== ÉNONCÉ A ==
Relevez toutes les personnes nommées dans l'extrait sur Rachad.
== ÉNONCÉ B ==
D'après l'extrait sur Rachad, depuis quelle année Mourad Dhina vit-il en Suisse ?
== ÉNONCÉ C ==
Poursuivez l'extrait sur Rachad à partir de sa dernière phrase.

##### EXTRAIT

À la tête de Rachad, on retrouve Mourad Dhina, membre de la direction du FIS et diplômé du Massachussetts Institute of Technology (MIT) qui vit en Suisse depuis 1997 avec le statut de réfugié politique. Dhina est également directeur de l’ONG Al Karama, une association «de défense des droits de l’homme» dont le siège est à Genève, considérée comme une officine de l’organisation internationale des Frères musulmans*. Co-fondateur d’Al Karama, le Qatari Abdul Rahman Omeir al-Naimi intéresse depuis quelques années les services de renseignements suisses pour ses activités en lien avec le financement d’organisations terroristes. Il est notamment soupçonné par le Trésor américain d’avoir versé des fonds au Front al-Nosra*, la branche syrienne d’Al-Qaïda*.

Révisionnisme islamiste

Plutôt discrets au début du Hirak, les islamistes de Rachad tentent de prendre la direction depuis la reprise des manifestations en février dernier. Appuyée par la télévision Aures TV, son bras médiatique, et par les vidéos quotidiennes de Larbi Zitout, exilé à Londres et recherché par la justice algérienne, Rachad tente d’imposer les mots d’ordres et les slogans des marches du vendredi. Depuis quelques semaines est apparu le slogan «moukhabarat irhabia» (services de renseignements terroristes) à travers lequel l’organisation de Mourad Dhina accuse l’armée d’être l’auteur des crimes et attentats commis en Algérie depuis une trentaine d’années. Nazim Mekbel explique que cette stratégie révisionniste «n’a rien d’étonnant».

##########
##### DONNÉES FOURNIES

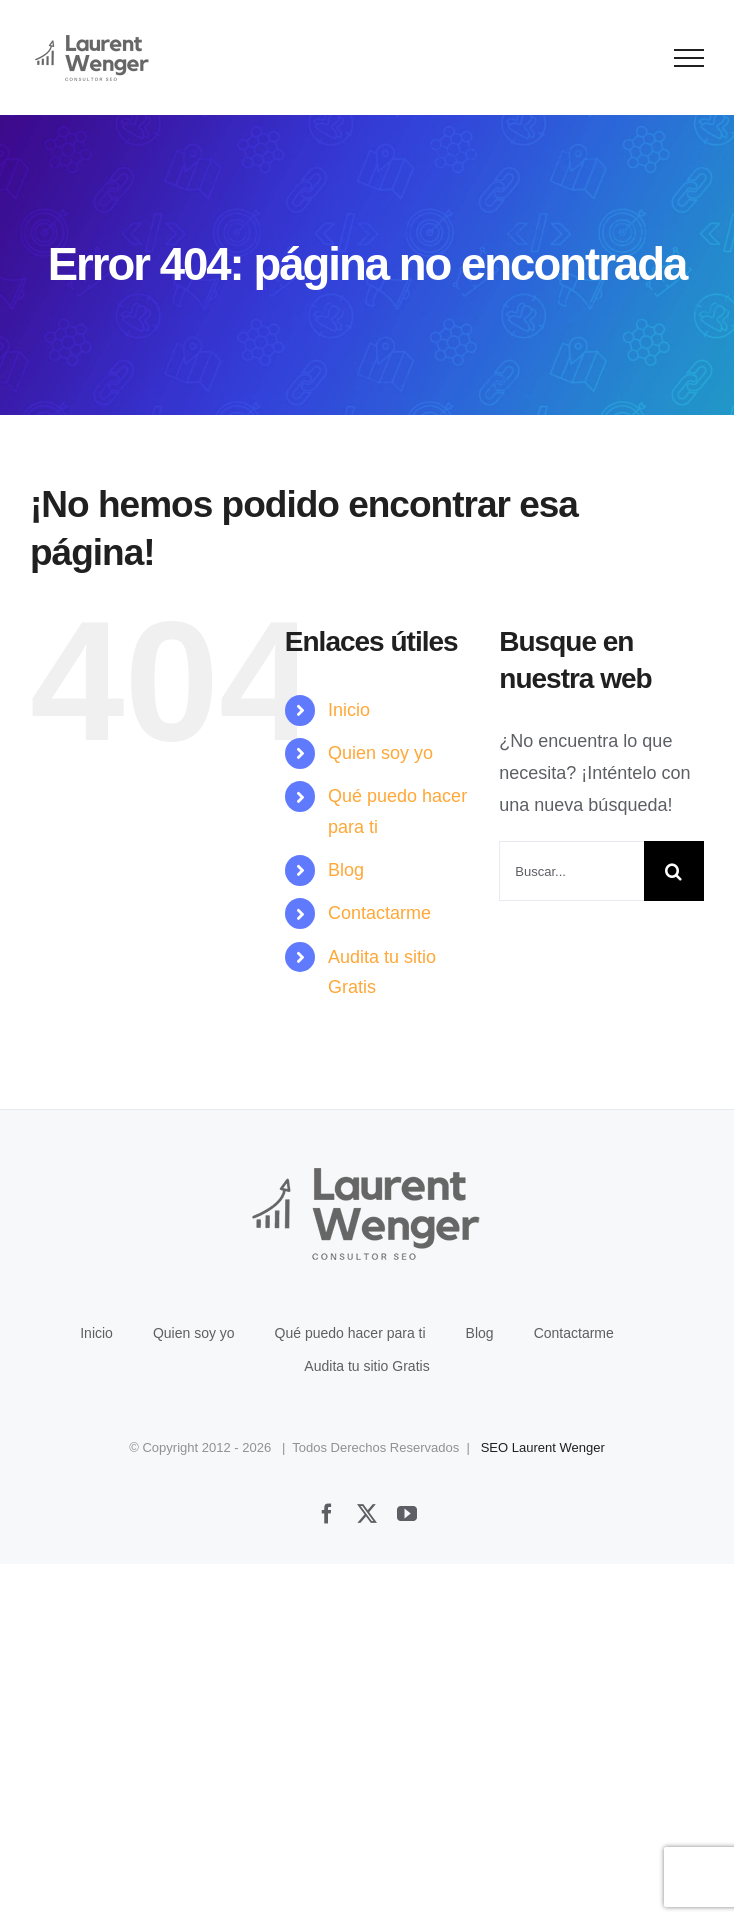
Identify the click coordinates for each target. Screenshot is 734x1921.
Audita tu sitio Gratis (366, 1366)
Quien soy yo (380, 753)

##########

== RÉPONSE RÉDIGÉE A ==
Mourad Dhina, Abdul Rahman Omeir al-Naimi, Larbi Zitout, Nazim Mekbel

== RÉPONSE RÉDIGÉE B ==
Depuis 1997.

== RÉPONSE RÉDIGÉE C ==
«Les dirigeants du FIS ont rejeté, depuis le début, la faute sur les services de sécurité. Abassi Madani [président du FIS, ndlr] disait que les milices de jeunes islamistes qui terrorisaient les étudiantes étaient des communistes déguisés qui voulaient discréditer leur cause. Abdelkader Hachani, [un des membres fondateurs du FIS, ndlr], disait que l’attaque du poste frontalier de Guemar [le 28 novembre 1991, ndlr] était un règlement de compte entre militaires. Le premier à dire que les actes terroristes sont le fait des services a été Anouar Haddam [exilé aux États-Unis, ndlr] en 1994. Mais le comble est la reprise de la déclaration de Redha Malek [ancien chef du gouvernement, ndlr] qui lors des obsèques du dramaturge Abdelkader Alloula le 16 mars 1994 avait dit "la peur doit changer de camp" pour valider cette version. Or, que voulait dire cette phrase prononcée lors de l’enterrement d’un homme de théâtre si ce n’est que le citoyen sans défense ne devait plus craindre pour sa vie mais que c’était aux terroristes d’avoir peur!», rappelle Nazim Mekbel.

Catégorique, Nazim Mekbel considère que remettre en cause la phrase prononcée par Redha Malek «c’est être du côté des assassins!». Pourtant, certains n’hésitent pas à apporter leur soutien publiquement à Rachad. C’est le cas de la direction du Mouvement démocratique et social (MDS, parti de gauche) qui a accueilli dans son siège des représentants de cette organisation islamiste ou encore du journaliste El kadi Ihsane, directeur de Radio M qui a signé mardi un texte dans son blog intitulé «Pourquoi la place de Rachad doit être protégée dans le Hirak». Le jour même, un jeune militant était agressé à Béjaïa (250 kilomètres à l’est d’Alger) pour avoir crié «Rachad irhabia» (Rachad terroriste) lors d’une marche. De quoi embarrasser, sans doute, ceux qui réfutent que la violence soit un mode d'action inscrit dans l'ADN de ces islamistes.